Apply what you read:
- 1) Reproduce the pattern preprocessing passage verbatim from "This step is" to "O(P[i]) ← I(P[i])".
- 2) Write the next part of the pattern preprocessing passage, picking up after its last line.

Text passage:
★ ★ ★
2) Input pattern preprocessing

This step is performed only once for a given pattern. It consists in determining two items of information about occurrences in P of each letter of the alphabet in which D and P are defined. These are, for each letter: the position of its last occurrence, and the difference between that position and the position of the occurrence before last. They are stored respectively in two arrays named I and O, in which each element corresponds to a specific letter. A special value Ø is defined, and signifies (when in I) the absence of the corresponding letter in P. If a given letter appears only once in P, then the corresponding value stored in O is m.

Once all values in I are initialized to Ø (see step 1), this step can be summarized by the following pseudo-code:

i ← 1
while i ≤ m

O(P[i]) ← I(P[i])
★ ★ ★
Dataset excerpt:

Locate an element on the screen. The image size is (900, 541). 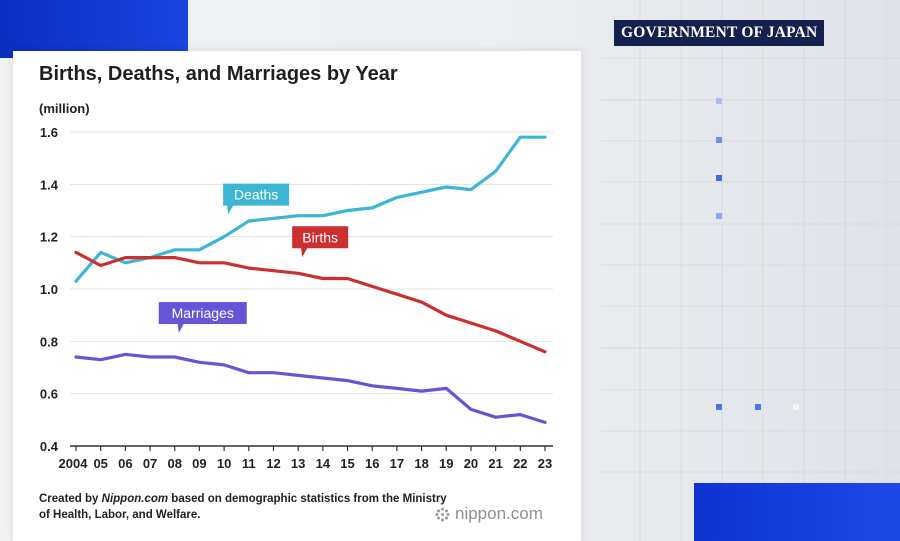
series-line-marriages is located at coordinates (310, 388).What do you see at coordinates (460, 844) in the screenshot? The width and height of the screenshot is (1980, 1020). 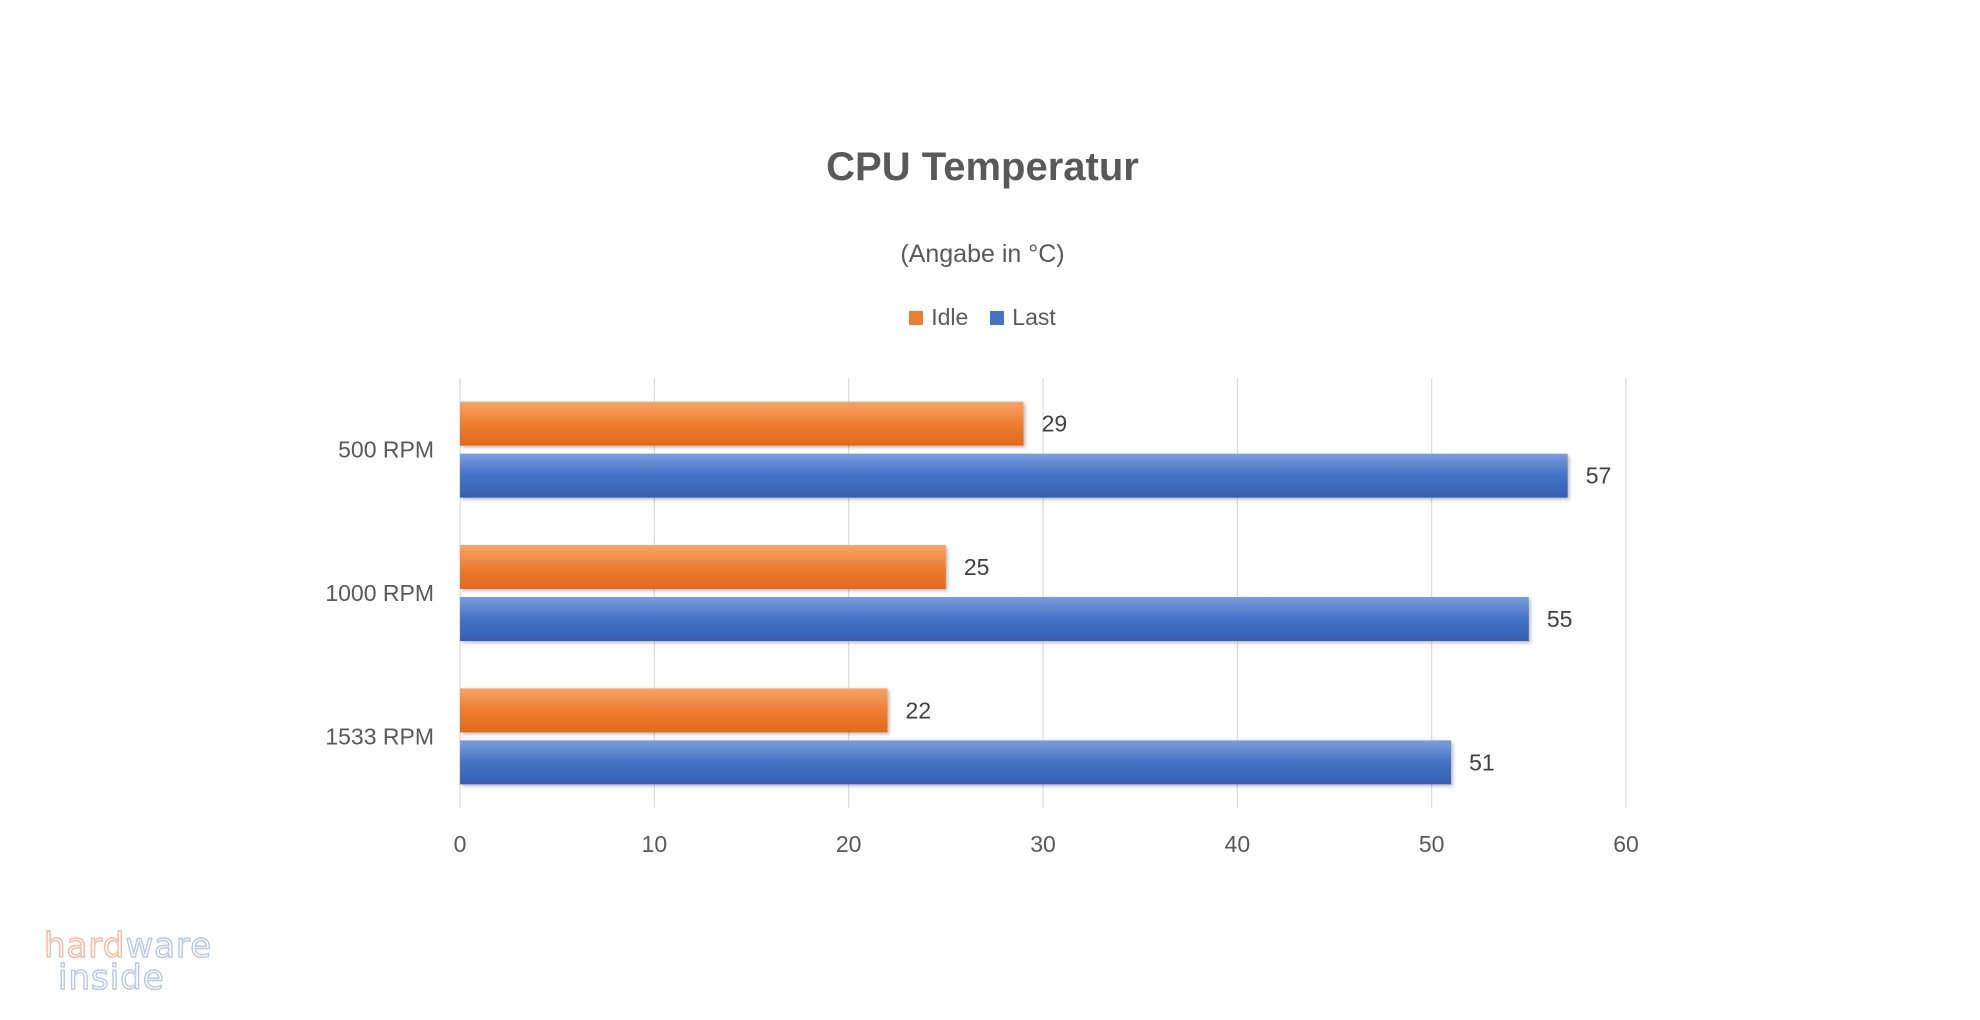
★ ★ ★
Written responses:
- 1)
This step is performed only once for a given pattern. It consists in determining two items of information about occurrences in P of each letter of the alphabet in which D and P are defined. These are, for each letter: the position of its last occurrence, and the difference between that position and the position of the occurrence before last. They are stored respectively in two arrays named I and O, in which each element corresponds to a specific letter. A special value Ø is defined, and signifies (when in I) the absence of the corresponding letter in P. If a given letter appears only once in P, then the corresponding value stored in O is m.

Once all values in I are initialized to Ø (see step 1), this step can be summarized by the following pseudo-code:

i ← 1
while i ≤ m

O(P[i]) ← I(P[i])

- 2)
    I(P[i]) ← i
i ← i + 1
i ← 1
while i ≤ m
if O(P[i]) = Ø, then O(P[i]) ← m
else O(P[i]) ← I(P[i])- O(P[i])
i ← i + 1

where P[i] is the ith letter of the pattern P, and I(x ) and O(x ) are the elements in I and O corresponding to the letter x .

Thefirst while loop stores, in I, the positions of the letters' last occurrences in P, and, in O, the positions of their occurrences before last (Ø if the letter appears only once in P). The second loop stores, in O, the differences between these two values (or m if it contained Ø).

The computation time of this step is proportional to the size of the pattern, since the operat...